En su libro Acerca de la naturaleza humana (On Human Nature), E. O. Wilson, biólogo, hace un planteamiento muy interesante acerca del desarrollo humano visto a través del lente de la biología social: la especie humana evoluciona en dos planos, el biológico y el social. El primero es lento y su curso es complicado de cambiar, y el segundo es rápido y a veces choca contra el primero. Cuando eso sucede, los cambios que la sociedad quiere obligar en contra de, a veces, siglos de conductas se estancan y son imposibles de implementar de forma permanente. Así, vemos que hay movimientos fuertes que abogan por el retorno a los valores tradicionales sobre los que se fundaron las que llamamos sociedades modernas, que quieren negar los avances en tolerancia que hemos logrado en algunos estratos y niegan las evidentes deficiencias que tenemos en otros.

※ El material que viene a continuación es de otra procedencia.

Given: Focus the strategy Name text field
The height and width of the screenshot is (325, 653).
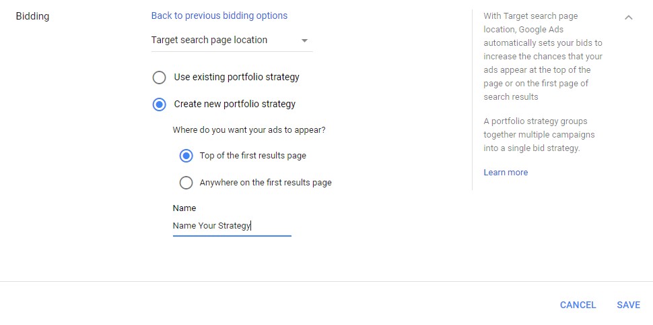Looking at the screenshot, I should (x=232, y=226).
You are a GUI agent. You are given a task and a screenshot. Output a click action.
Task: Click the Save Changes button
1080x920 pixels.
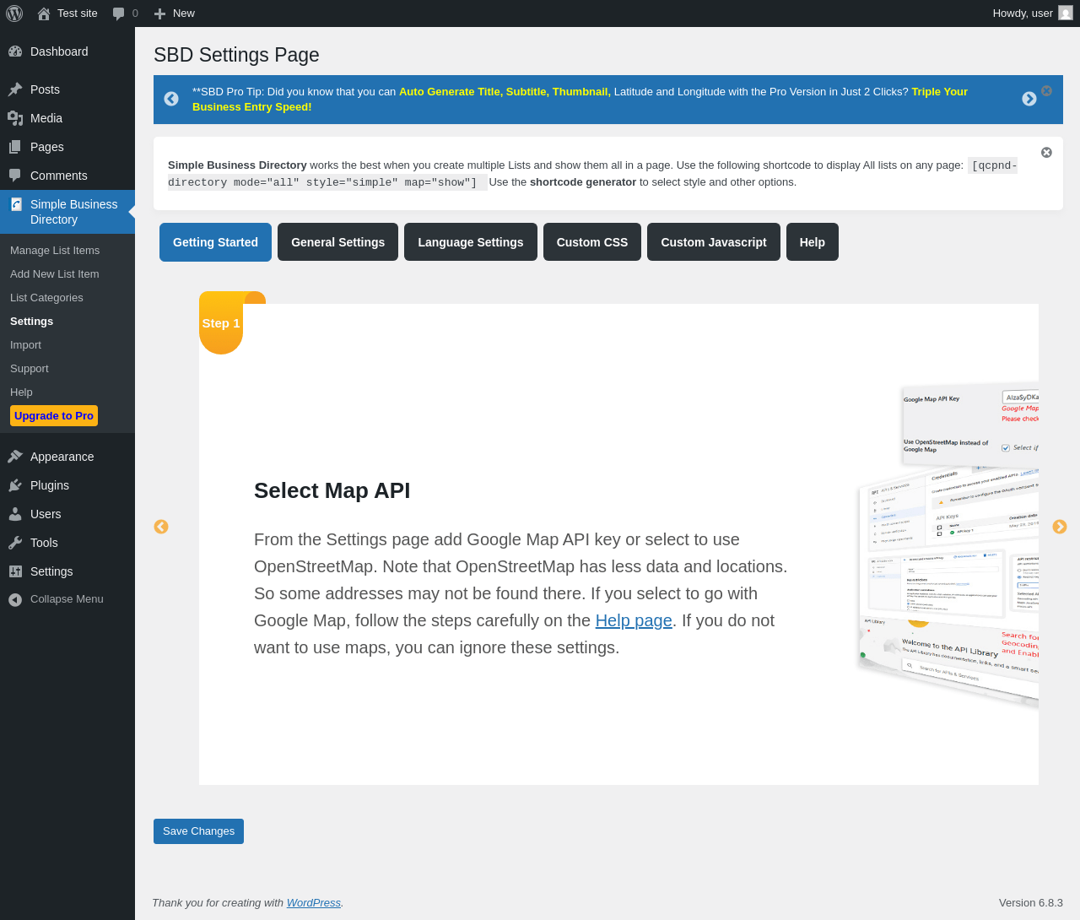(198, 831)
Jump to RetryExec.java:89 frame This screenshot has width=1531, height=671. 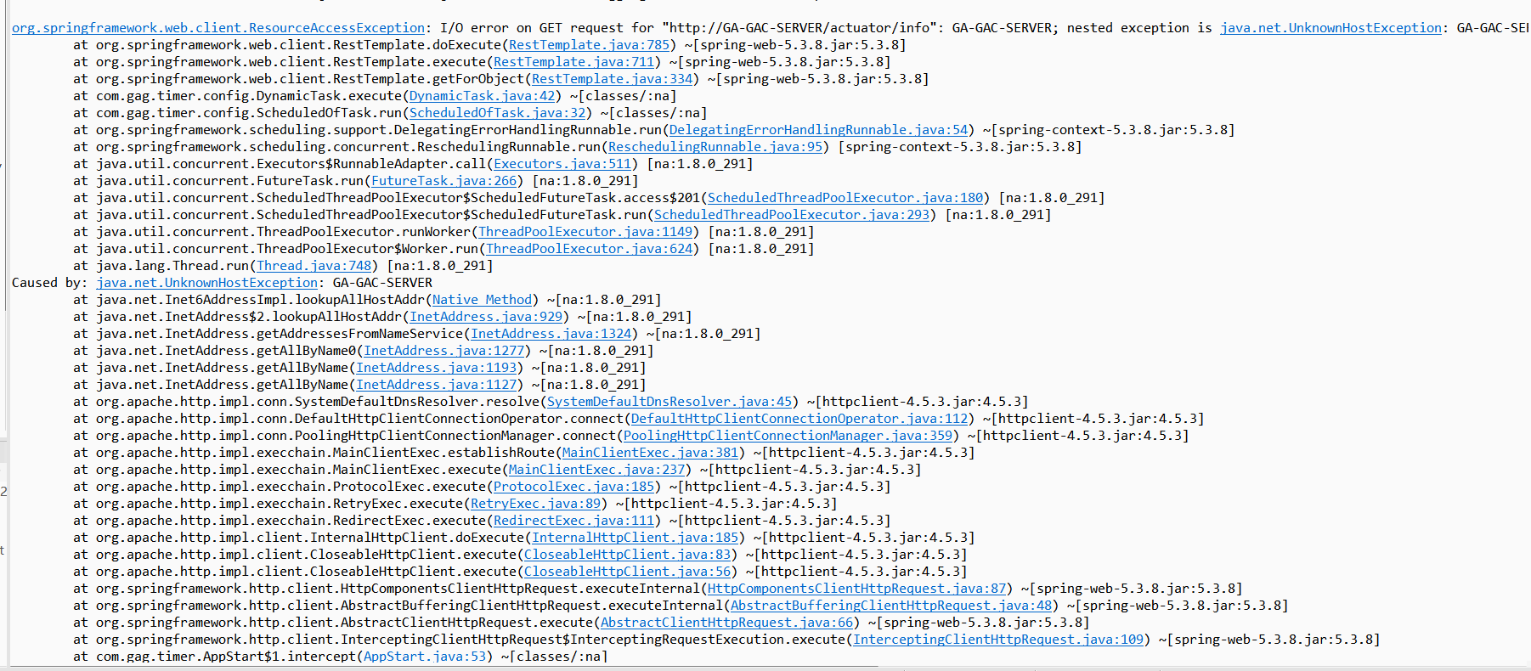coord(536,504)
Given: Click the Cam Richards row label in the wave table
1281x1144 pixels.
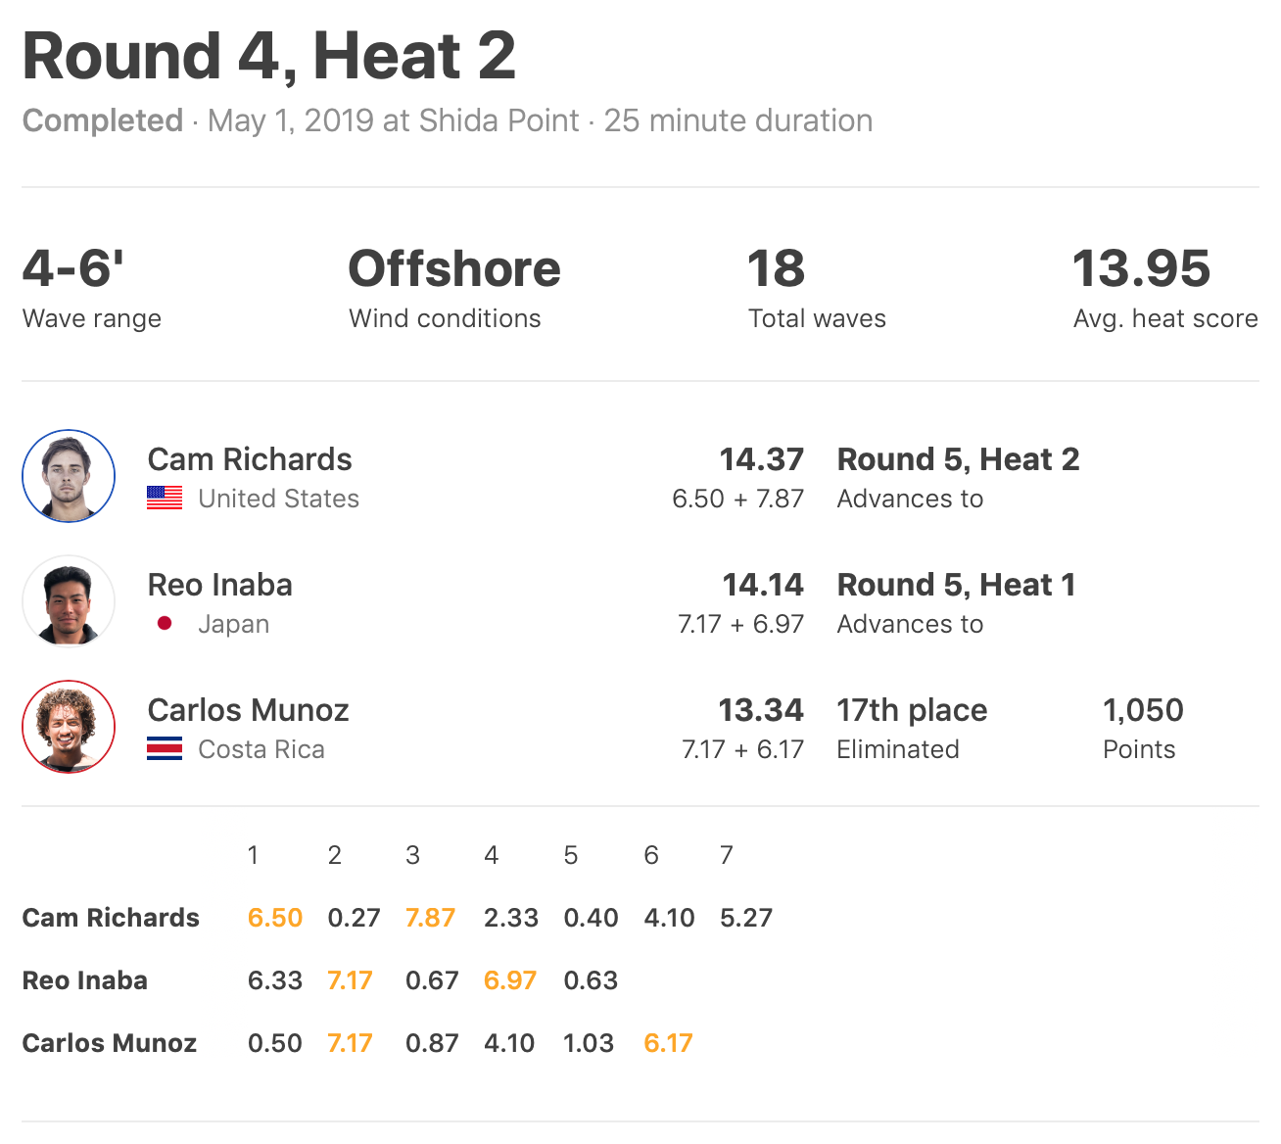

En el caso específico de la repartición del poder entre los hombres y las mujeres, hay demasiado que desmenuzar y, lamentablemente, muchas veces las posiciones se polarizan y se deja de escuchar la otra parte. Todos tenemos un punto de vista que debería integrarse a la discusión para tener un panorama más completo del problema que queremos resolver.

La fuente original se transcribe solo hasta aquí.